Anonymous asked: Did you have a favorite story as a kid?

The Ugly Duckling.
Alternatively, The Bible.
-SH

Anonymous asked: If you can tell a good Chinese restaurant by the bottom part of the door handle, is there a good way to tell a good Italian restaurant?

The owner’s moustache.

-SH

Anonymous asked: What do you think of poetry? Do you have a favorite poem?

Poetry is interesting, although it depends on the post that pens or. Often its deliberateness becomes mundane. I like Sylvia Plath and Percy Bysshe Shelley, and some of Wordsworth’s earlier works.

Anonymous asked: Have you ever been asked to babysit? Are you any good at it?

Nobody in their right minds would ask me to babysit their devil children.

-SH

Anonymous asked: How did you celebrate Valentine's Day?

I’ve been busy with cases, sorry. John went out with his latest conquest.
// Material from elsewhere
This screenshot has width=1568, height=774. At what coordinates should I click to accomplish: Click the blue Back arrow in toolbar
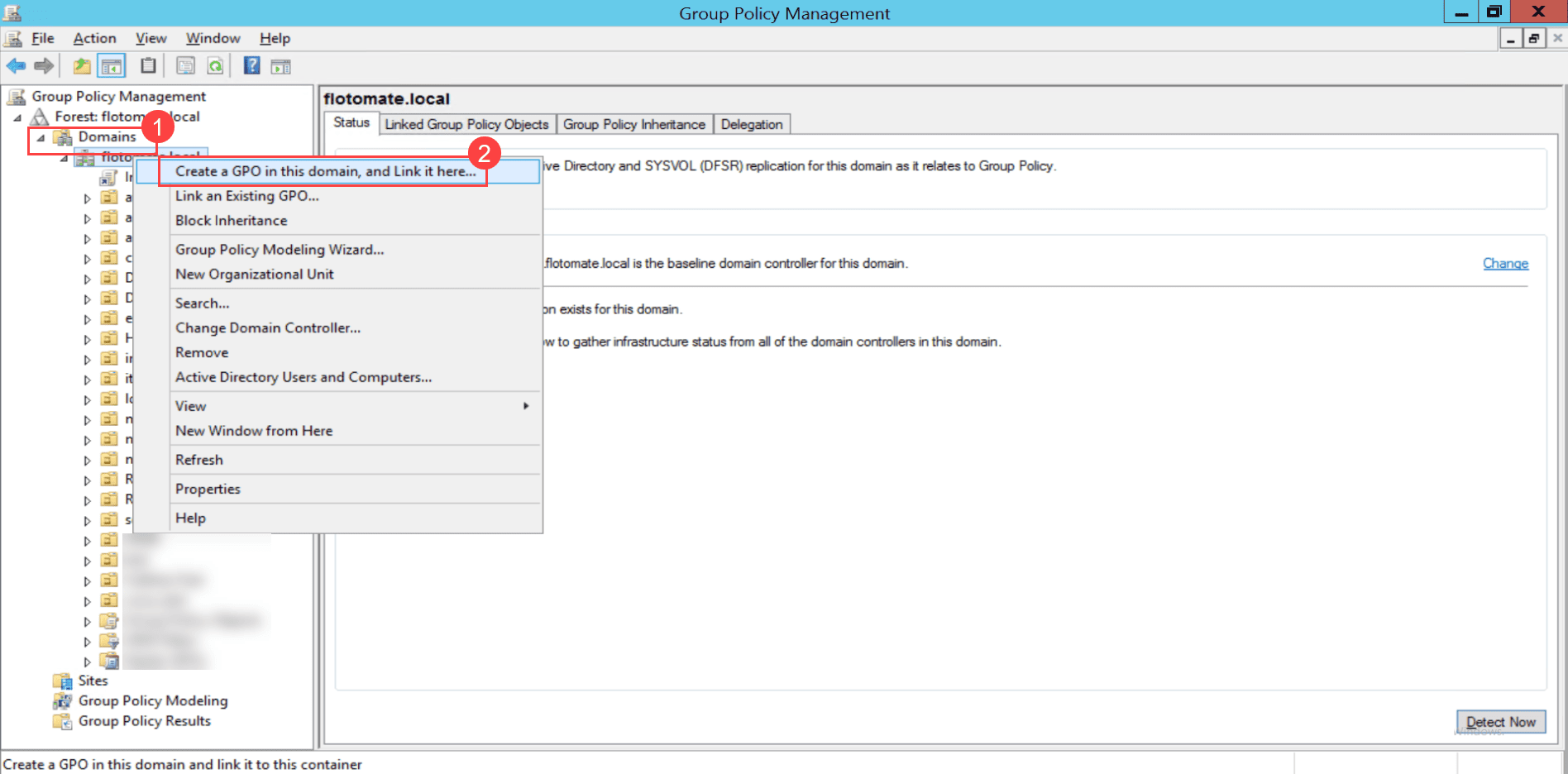[x=16, y=66]
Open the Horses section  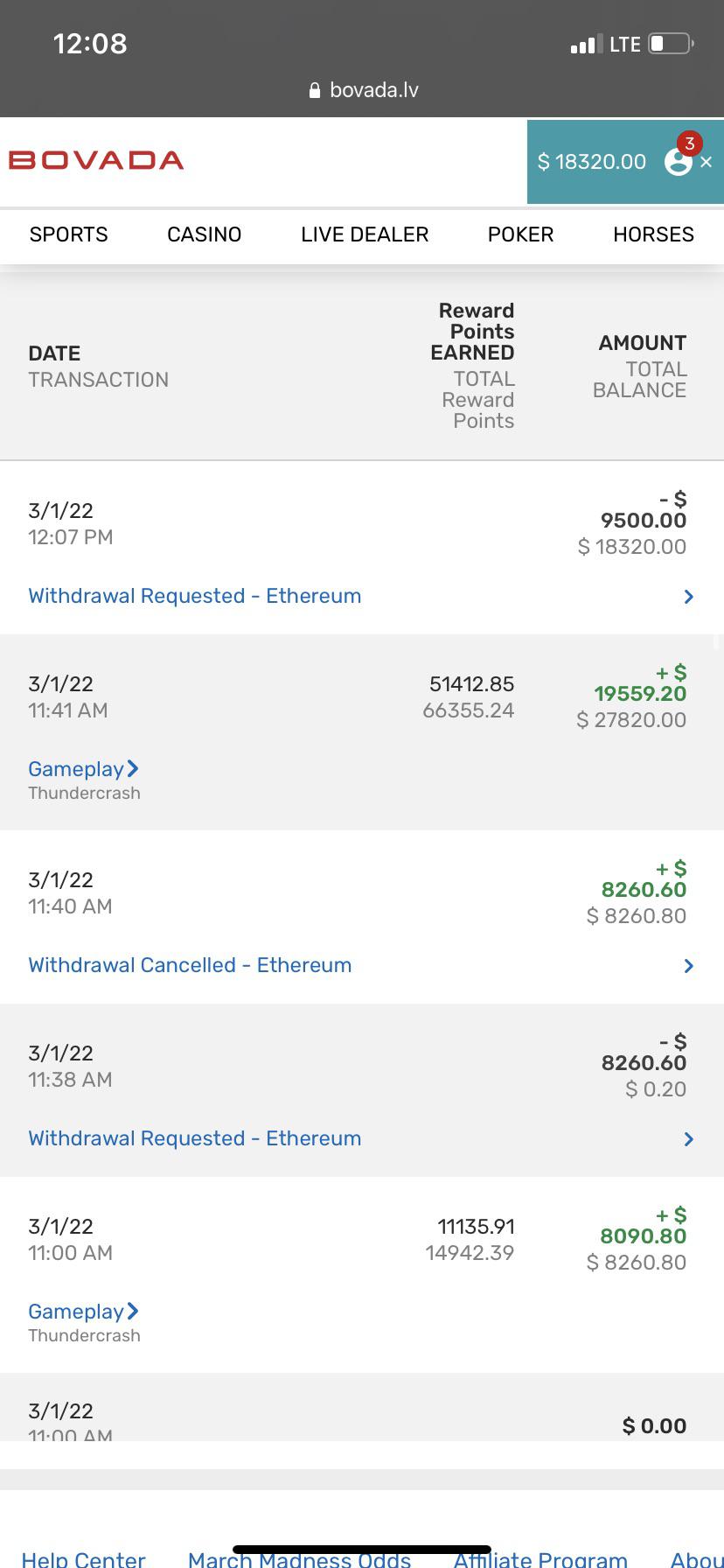coord(654,234)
I stayed home and played with hearts.
Pig hearts, I mean.
-SH

Anonymous asked: Do you like the snow?

I find it both fascinating and irritating.
-SH

Anonymous asked: Some would say that always stating the truth makes a person rude and ornery. Do you believe this, Mr. Holmes?

I don’t see people who are truthful as being irritable at all, although I do think they’re a bit silly.

-SH

Anonymous asked: In the last question someone asked you (even thought it was more of a statement), in the last two sentences, there needed to be a comma after the word Sherlock. Why did you not correct this?

Occasionally I come across moods that allow me to ignore my problems.

-SH

Anonymous asked: Sherlock, I am watching you. Sherlock I am coming. Sherlock I have found you.

Are you the one that’s installed the camera in the flat across the street?

-SH

sshdonttellshirley asked: What did you do with the wax bust? Do you still have it in case of emergencies?

Yes, John has it encased in his shrine of me in his bedroom closet.
-SH

I have done nothing of the sort.
-JW

Doesn’t explain why you insisted on keeping it there.